[Dataset items]
↓↓↓
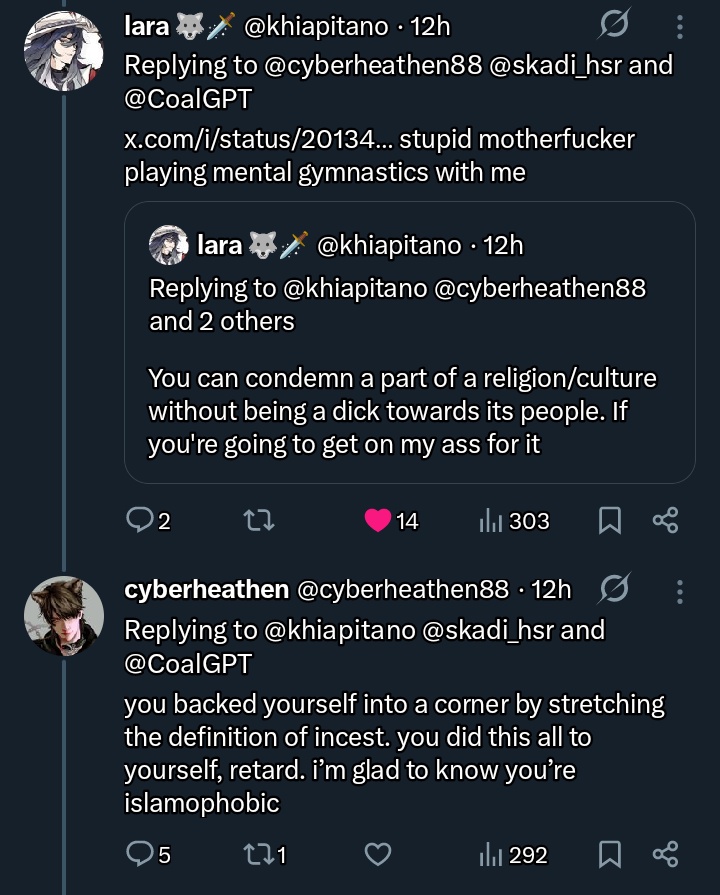View analytics showing 303 views
The width and height of the screenshot is (720, 895).
click(x=491, y=520)
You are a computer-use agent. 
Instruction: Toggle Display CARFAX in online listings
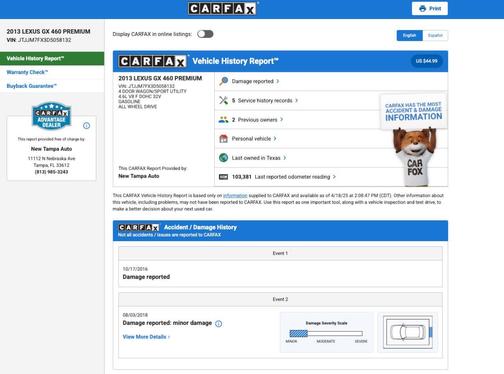tap(205, 34)
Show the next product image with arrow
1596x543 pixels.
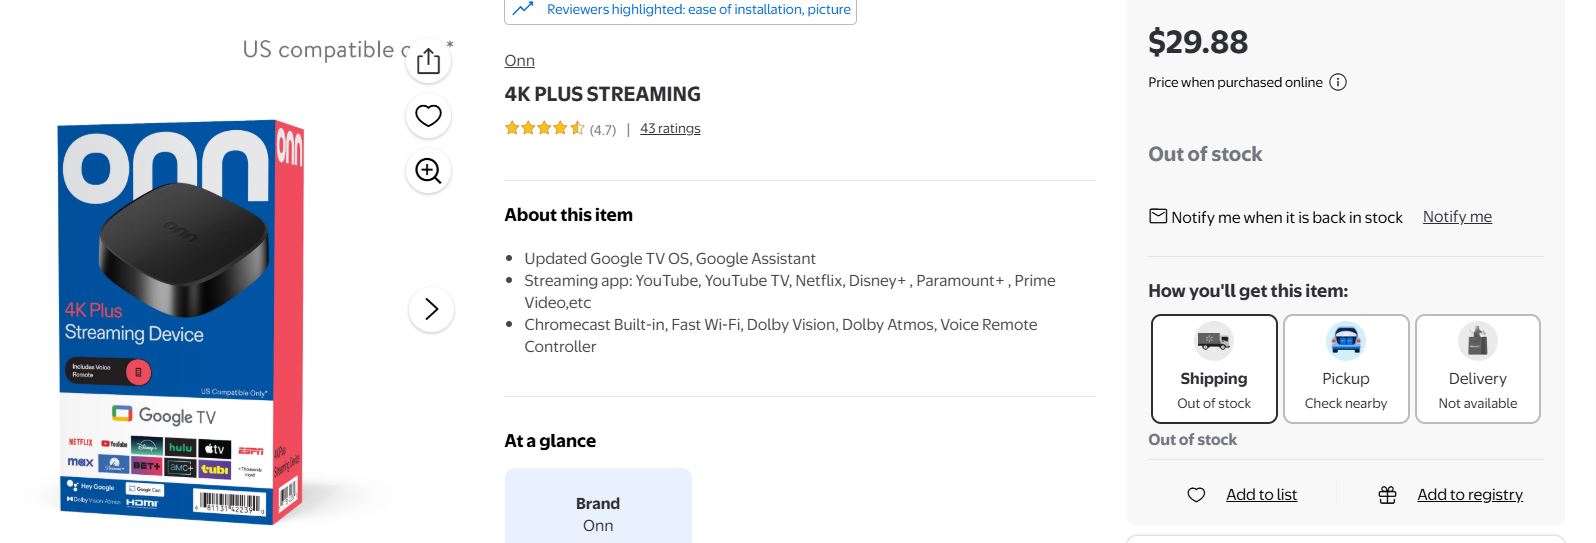coord(431,309)
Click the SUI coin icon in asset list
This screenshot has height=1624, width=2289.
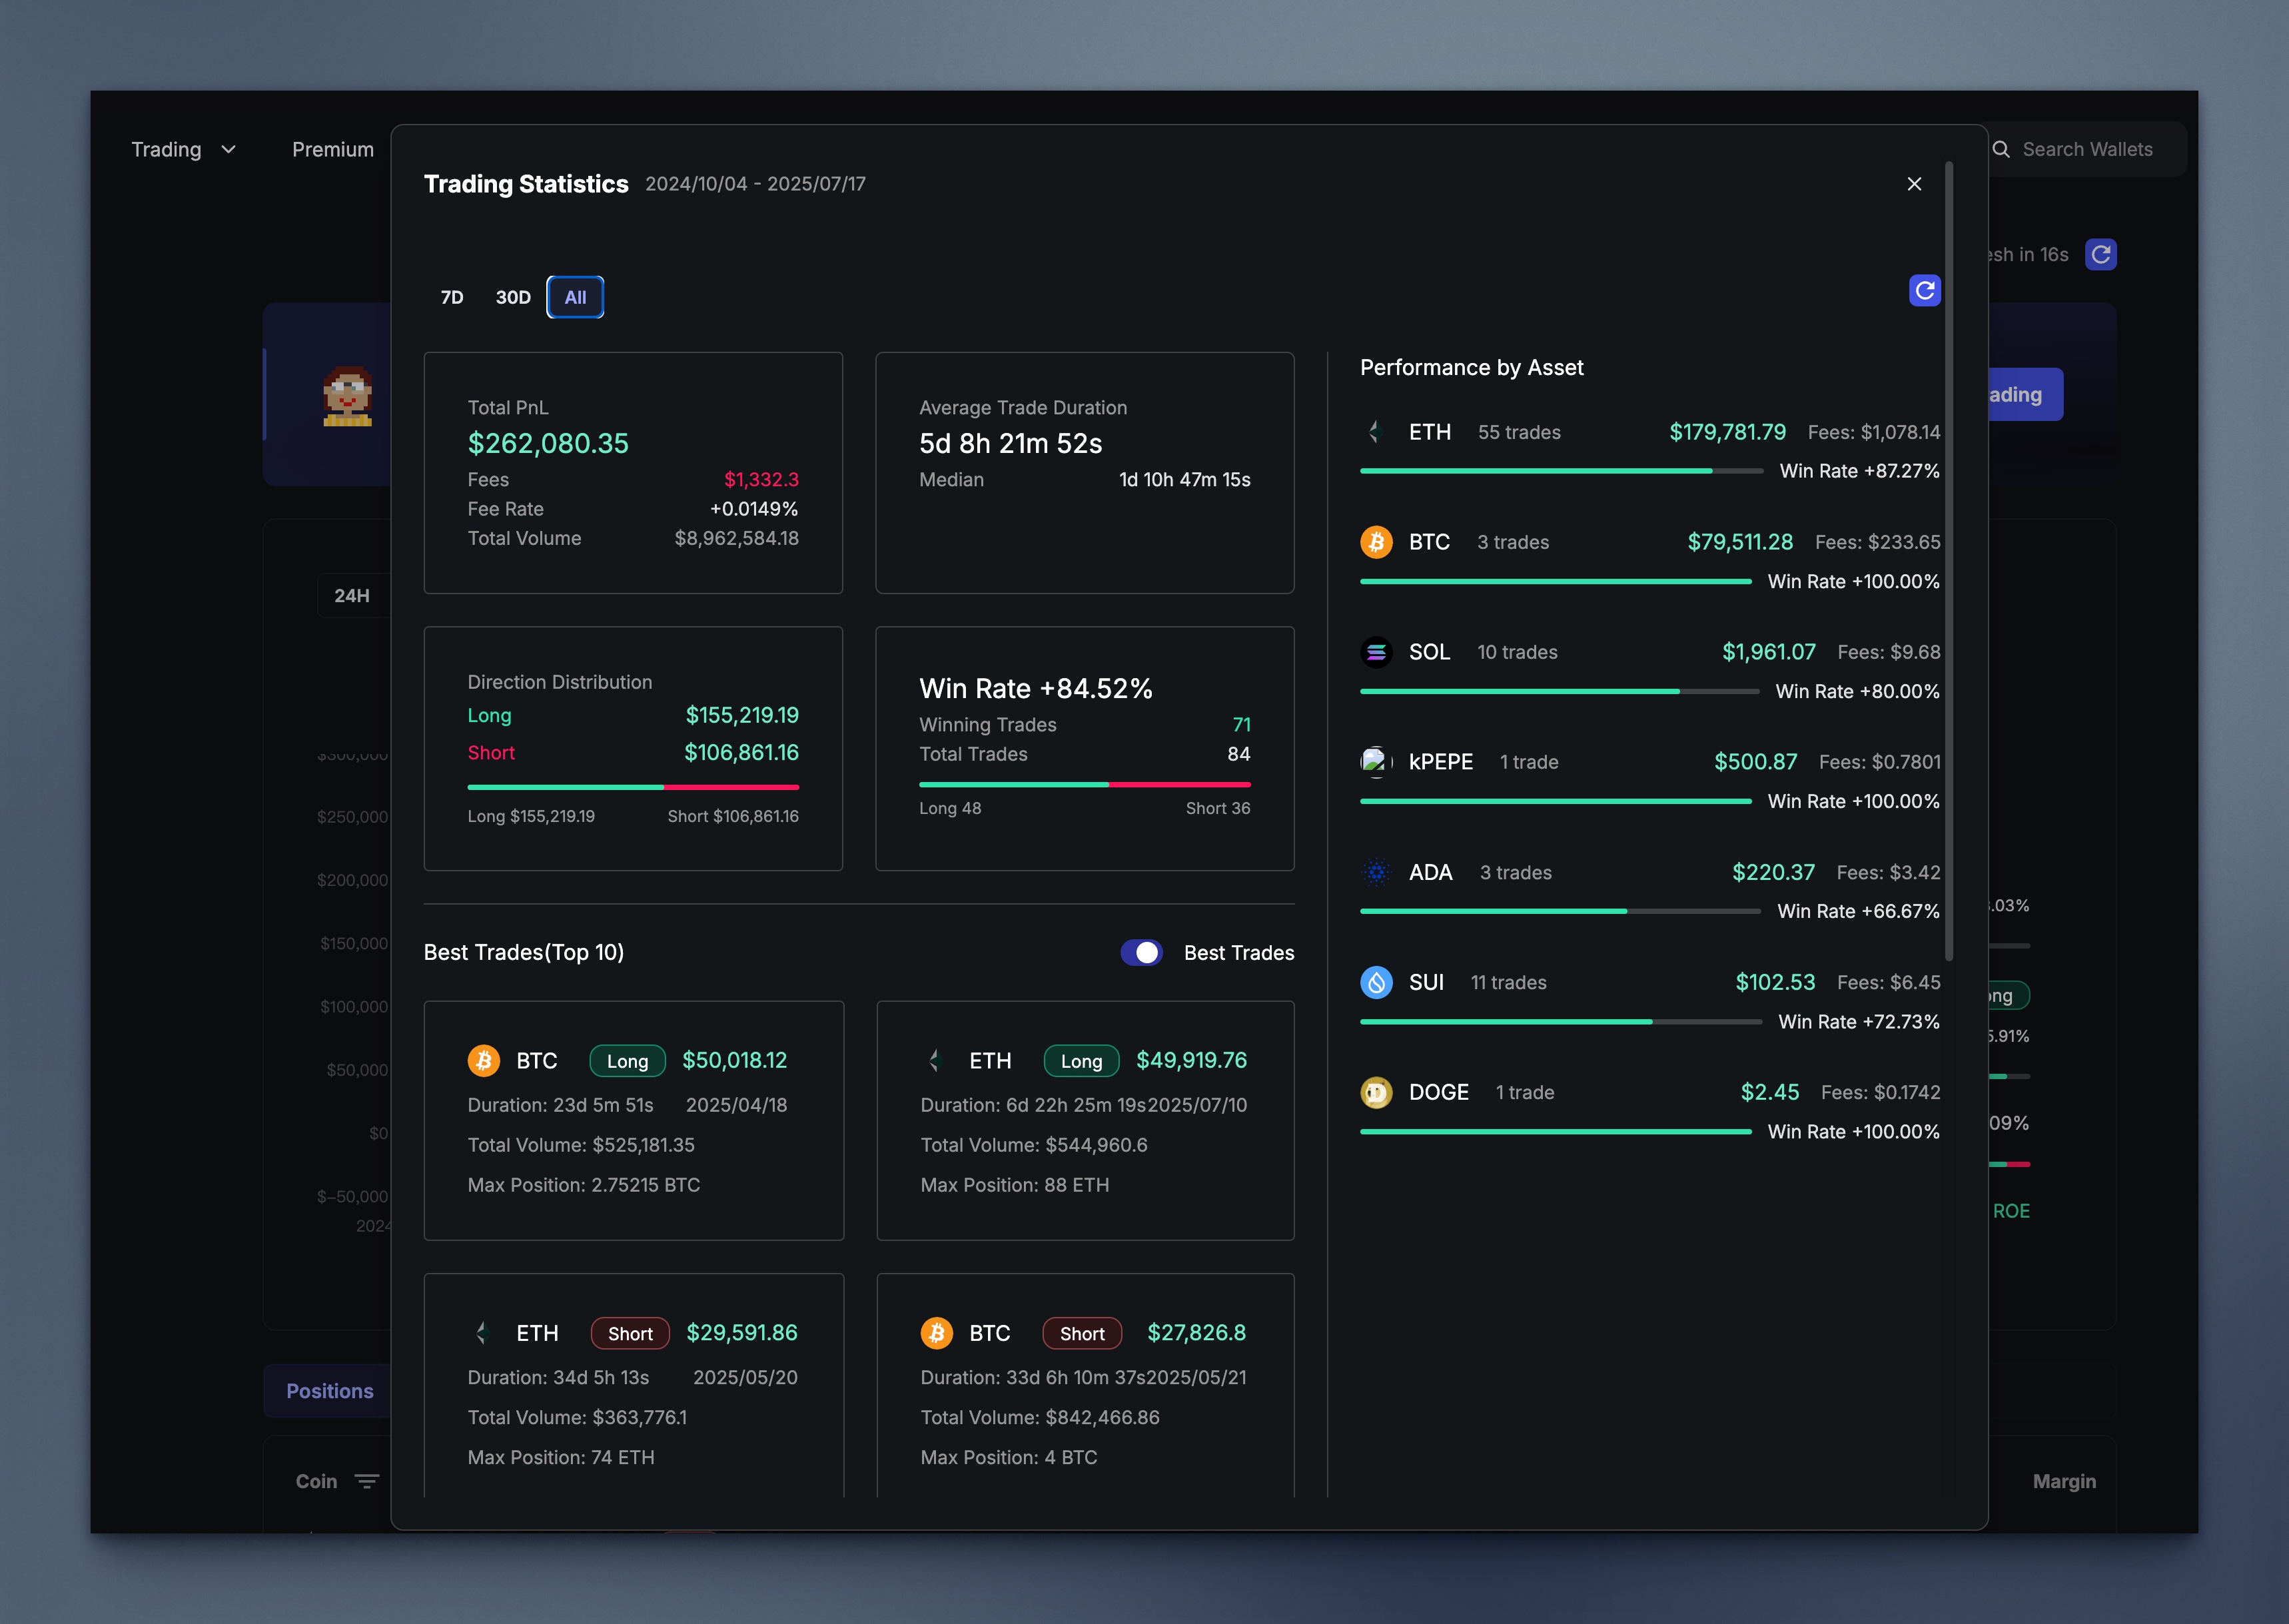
↑↑↑
Can you recast all of the records above as a numbered list, one line per number and no blank lines, with the pictures left out?

1. View analytics showing 303 views
2. The width and height of the screenshot is (720, 895).
3. click(x=491, y=520)
4. You are a computer-use agent. 
5. Instruction: Toggle Display CARFAX in online listings
6. tap(205, 34)
7. Show the next product image with arrow
8. 1596x543 pixels.
9. coord(431,309)
10. Click the SUI coin icon in asset list
11. This screenshot has height=1624, width=2289.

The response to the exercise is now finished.